The original work on filter regeneration temperatures suggested that a temperature of below 300°C was achievable, and this work confirms that regeneration is occurring at or below 275°C. This is important because it must be possible to regenerate the filter at temperatures routinely reached in the exhaust of a vehicle operating under normal conditions.
From the work undertaken so far it is clear that this technology is applicable to situations where three basic criteria have to be met, namely:
There should be a reasonable balance between the levels of NOx and particulate emitted by the engine
The duty cycle of the vehicle should regularly give rise to an exhaust temperature above 275°C
The engine should be run on low sulphur fuel.
In our tests of normally operating vehicles we have found that a fuel sulphur level of below 100 ppm will give rise to a very satisfactory performance. Our laboratory data suggest that we will be able to extend this level of confidence to diesel fuel containing 500 ppm in the near future. This is a key level, since diesel fuel will have a legislated maximum sulphur content of 500 ppm in the U.S.A. and the E.C. by the year 1996.
However, the technology cannot be applied as a panacea to old and dirty engines. In particular it has been noted that old fashioned heavy-duty engines which have pre-chamber combustion systems and are not turbocharged frequendy give rise to smoky exhausts. The balance of NOx and particulate in such exhausts does not make this a suitable system for them.
The experiments we have performed to-date indicate that filter performance has remained remarkably invariant during the trials. This contrasts to much of the previous experience with filters, and especially experience with wall-flow ceramic filters. With this new technology, the low temperature of filter regeneration, and the fact that regeneration is a continuous process, leads to a significant reduction of thermal and physical stress on the filter units. These considerations would seem to indicate that the filters will have a long lifetime. However, this system does not excuse poor engine maintenance, and in the event of the failure of, for example, a turbocharger, the balance of particulate and NOx may be significandy altered so as to prevent effective regeneration. In order to take account of such servicing needs it is envisaged that the system will be of modular construction. The filter unit can then be removed from the vehicle and exchanged without needing to demount the whole assembly.

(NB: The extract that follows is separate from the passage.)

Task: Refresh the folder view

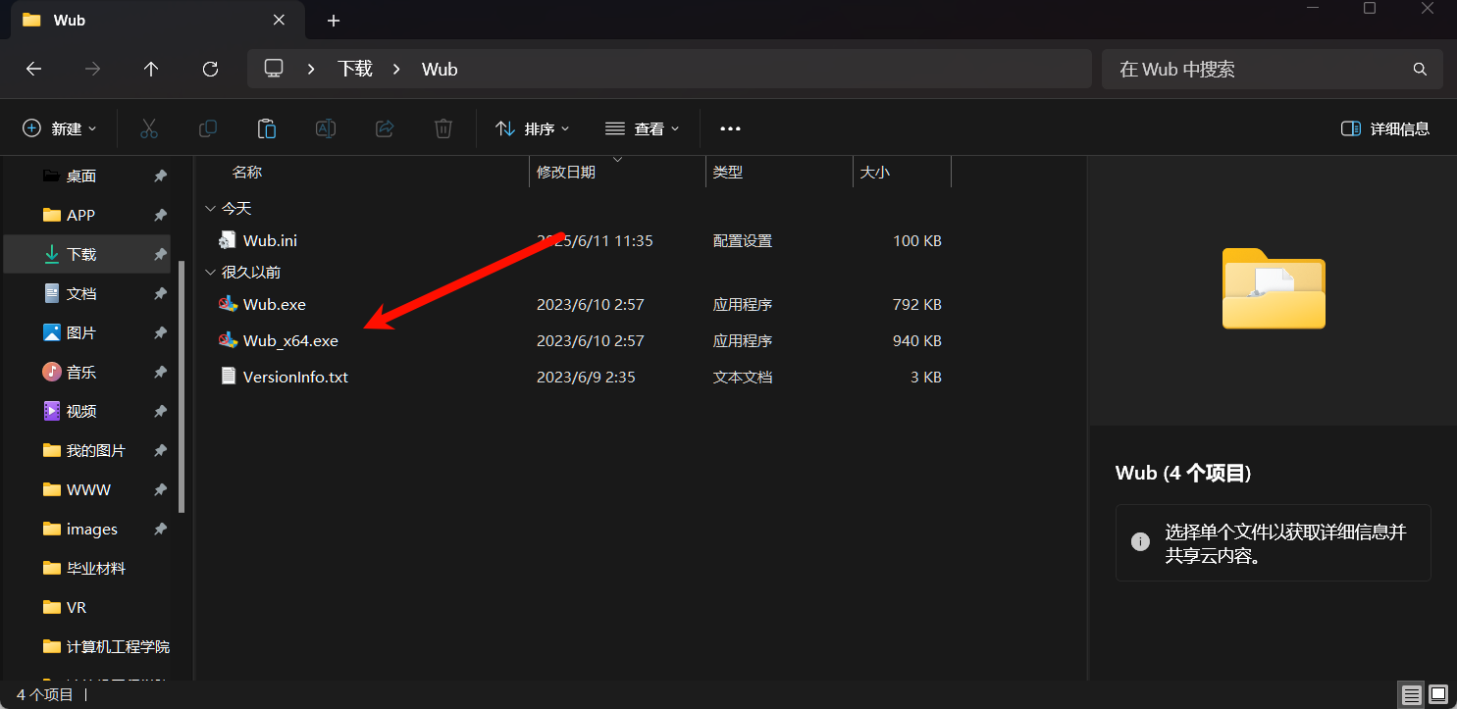Action: [210, 69]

Diesel engines of recent manufacture, and engines which have been designed to meet the current and future emission limits, will continue to emit substantial quantities of particulate into the urban environment. The advent of readily available low sulphur diesel fuel in 1996 brings with it the possibility of using a novel form of exhaust filter regeneration technology which has shown great promise in early trials. To-date more than 20 vehicles have been fitted with systems that have been shown to remove a substantial proportion of the hydrocarbons and particulates in the exhaust gas which are the cause of growing concern amongst health experts.
Further work is being undertaken to characterise and develop the performance of the system. The apparent simplicity of the technology, totally without any moving parts or complex control systems, is an added feature which will appeal to operators and owners of vehicles alike.